Investors fled shares of EV startups Lucid, Lordstown, Nikola and Fisker after the EV startups reported worse-than-expected Q1 results and walked back production forecasts for the year.
Lucid told investors after missing Q1 revenue forecasts that it has enough cash to last to the second quarter of next year – not a bullish outlook. Saudi Arabia’s sovereign wealth fund, Lucid’s main shareholder, will be the decider as to Lucid’s future.
Fisker also cut its production output, blaming supply chain bottlenecks. The company had $652 million in cash as of March 31 after burning $79 million during the first quarter. (Fisker is not building its own factories, which helps.)
Lordstown and Nikola are in deeper trouble. Lordstown has warned it could seek bankruptcy protection and said it could stop building its electric pickups.
Struggling clean truck maker Nikola said it will temporarily stop building trucks, raised cash by selling its share of a joint venture with IVECO and said its recently acquired battery unit, Romeo Power, might have to be put through a bankruptcy restructuring.
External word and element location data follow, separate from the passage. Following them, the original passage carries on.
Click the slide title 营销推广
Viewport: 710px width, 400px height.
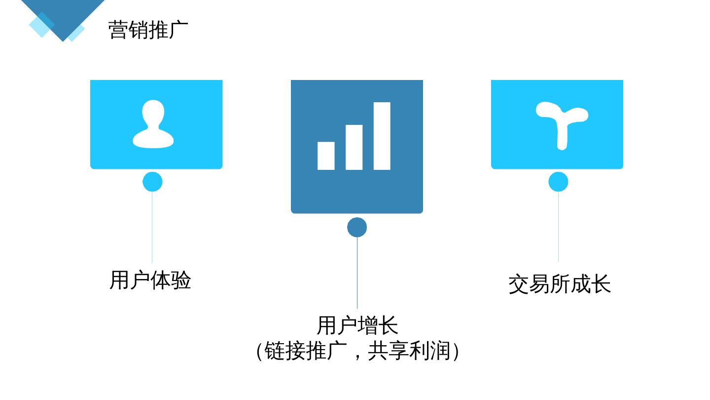(x=148, y=30)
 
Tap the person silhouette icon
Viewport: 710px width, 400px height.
(x=153, y=124)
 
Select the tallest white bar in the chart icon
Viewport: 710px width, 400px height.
(x=382, y=136)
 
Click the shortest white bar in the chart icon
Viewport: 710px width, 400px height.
(x=326, y=156)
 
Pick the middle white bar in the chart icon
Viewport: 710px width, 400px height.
(x=354, y=147)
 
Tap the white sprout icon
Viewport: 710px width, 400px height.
(x=562, y=123)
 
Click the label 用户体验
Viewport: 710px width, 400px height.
(x=150, y=280)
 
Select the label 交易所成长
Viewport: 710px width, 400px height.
(x=559, y=284)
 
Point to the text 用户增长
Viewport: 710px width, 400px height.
(x=357, y=325)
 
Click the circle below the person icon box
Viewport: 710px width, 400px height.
(x=152, y=182)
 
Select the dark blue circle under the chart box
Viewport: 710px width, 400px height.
(x=357, y=227)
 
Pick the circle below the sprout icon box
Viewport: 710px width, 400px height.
(x=558, y=182)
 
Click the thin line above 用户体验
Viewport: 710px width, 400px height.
(x=152, y=227)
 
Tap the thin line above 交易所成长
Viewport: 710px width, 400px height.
(x=558, y=227)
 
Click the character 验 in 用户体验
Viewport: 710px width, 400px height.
(x=181, y=280)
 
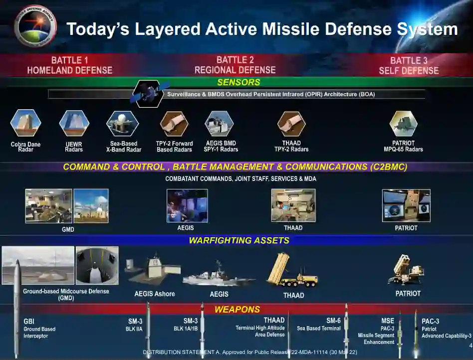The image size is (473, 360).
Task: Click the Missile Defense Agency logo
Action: pos(35,26)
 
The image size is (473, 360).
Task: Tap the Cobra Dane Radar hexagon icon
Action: pos(25,123)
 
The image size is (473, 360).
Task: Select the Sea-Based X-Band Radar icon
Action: pos(122,124)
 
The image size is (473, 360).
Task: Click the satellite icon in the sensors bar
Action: pos(148,93)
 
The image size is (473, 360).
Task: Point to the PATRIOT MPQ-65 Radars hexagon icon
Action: pos(403,124)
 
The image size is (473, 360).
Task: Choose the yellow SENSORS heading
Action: pos(238,82)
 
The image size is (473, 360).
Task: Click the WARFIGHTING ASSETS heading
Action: pos(239,240)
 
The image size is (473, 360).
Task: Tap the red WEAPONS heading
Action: pos(237,309)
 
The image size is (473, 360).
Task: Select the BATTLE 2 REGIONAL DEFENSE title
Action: pos(235,65)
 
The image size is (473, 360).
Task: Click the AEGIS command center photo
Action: pos(187,205)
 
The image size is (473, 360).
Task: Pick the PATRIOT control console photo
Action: pos(406,205)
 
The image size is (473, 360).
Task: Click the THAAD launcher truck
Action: pos(292,270)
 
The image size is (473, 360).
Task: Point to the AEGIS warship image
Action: pos(219,274)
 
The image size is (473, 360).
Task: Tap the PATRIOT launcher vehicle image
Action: pos(407,270)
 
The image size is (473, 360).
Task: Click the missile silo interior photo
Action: pos(97,265)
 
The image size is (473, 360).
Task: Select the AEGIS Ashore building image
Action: pos(153,270)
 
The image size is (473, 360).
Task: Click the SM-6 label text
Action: pos(333,321)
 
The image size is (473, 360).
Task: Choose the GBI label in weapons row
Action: pos(29,321)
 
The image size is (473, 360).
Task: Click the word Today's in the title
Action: pos(98,29)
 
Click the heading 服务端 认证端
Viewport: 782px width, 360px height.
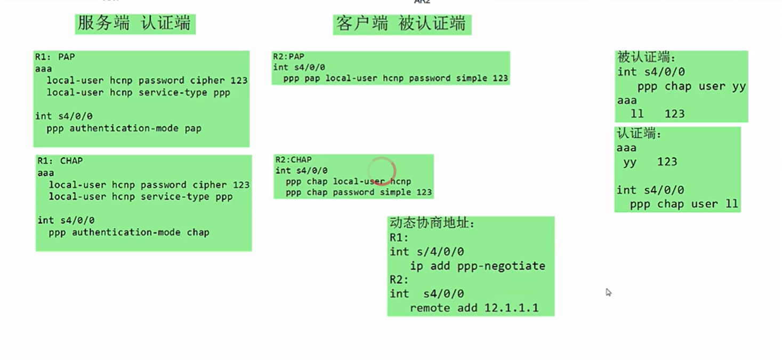135,23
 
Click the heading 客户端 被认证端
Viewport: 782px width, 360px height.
401,24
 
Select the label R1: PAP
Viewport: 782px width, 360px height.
55,57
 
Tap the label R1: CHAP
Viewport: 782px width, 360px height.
60,161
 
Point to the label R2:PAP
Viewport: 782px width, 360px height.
288,57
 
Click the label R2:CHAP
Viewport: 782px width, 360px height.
293,159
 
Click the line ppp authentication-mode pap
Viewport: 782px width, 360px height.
124,129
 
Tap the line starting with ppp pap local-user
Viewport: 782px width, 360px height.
395,78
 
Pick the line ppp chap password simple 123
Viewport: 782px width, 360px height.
358,192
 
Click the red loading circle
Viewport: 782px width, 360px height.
382,171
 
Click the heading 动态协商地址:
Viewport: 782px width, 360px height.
432,223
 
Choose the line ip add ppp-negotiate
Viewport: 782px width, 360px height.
477,266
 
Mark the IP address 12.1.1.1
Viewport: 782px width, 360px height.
511,308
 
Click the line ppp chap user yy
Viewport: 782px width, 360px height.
691,86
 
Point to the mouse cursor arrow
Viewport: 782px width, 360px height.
608,292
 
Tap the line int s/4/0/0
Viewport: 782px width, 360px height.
426,252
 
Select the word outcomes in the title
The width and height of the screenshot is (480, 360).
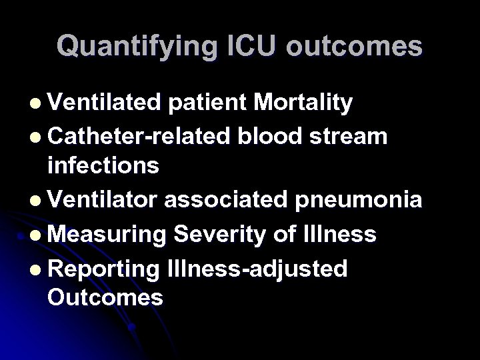pyautogui.click(x=351, y=46)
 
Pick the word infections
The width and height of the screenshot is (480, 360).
pyautogui.click(x=103, y=165)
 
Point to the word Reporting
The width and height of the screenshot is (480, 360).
pyautogui.click(x=103, y=268)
Rivian stood out from the crowd by reaffirming its goal to build 50,000 electric delivery vans and adventure trucks this year and reporting better than expected revenue.
Still, Rivian lost $1.35 billion in the quarter, and its plan for the year is to lose $4.3 billion before taxes – or roughly $86,000 per vehicle if it hits the production target. That looks healthy compared to Lucid, which lost nearly $458,000 on average on each of the 1,406 cars it delivered during the first quarter.
Faraday Future raised $100 million through a debt sale, giving itself a few more feet of runway.
Here’s another way to look at the parlous state of the EV startup flock:
Tesla this week said it is now building 5,000 Model Y EVs a week at its factory in Austin, Texas. That means Tesla Texas will build more vehicles in two weeks than Lucid expects to assemble for the entire year.
Morgan Stanley estimated in a note Tuesday that Tesla could harvest nearly $47 billion through 2030 from electric vehicle production subsidies available through the U.S. Inflation Reduction Act.
Morgan Stanley focused on how much more that would be than legacy automakers GM and Ford will get. There’s even less available for EV startups producing at a fraction of Tesla’s scale.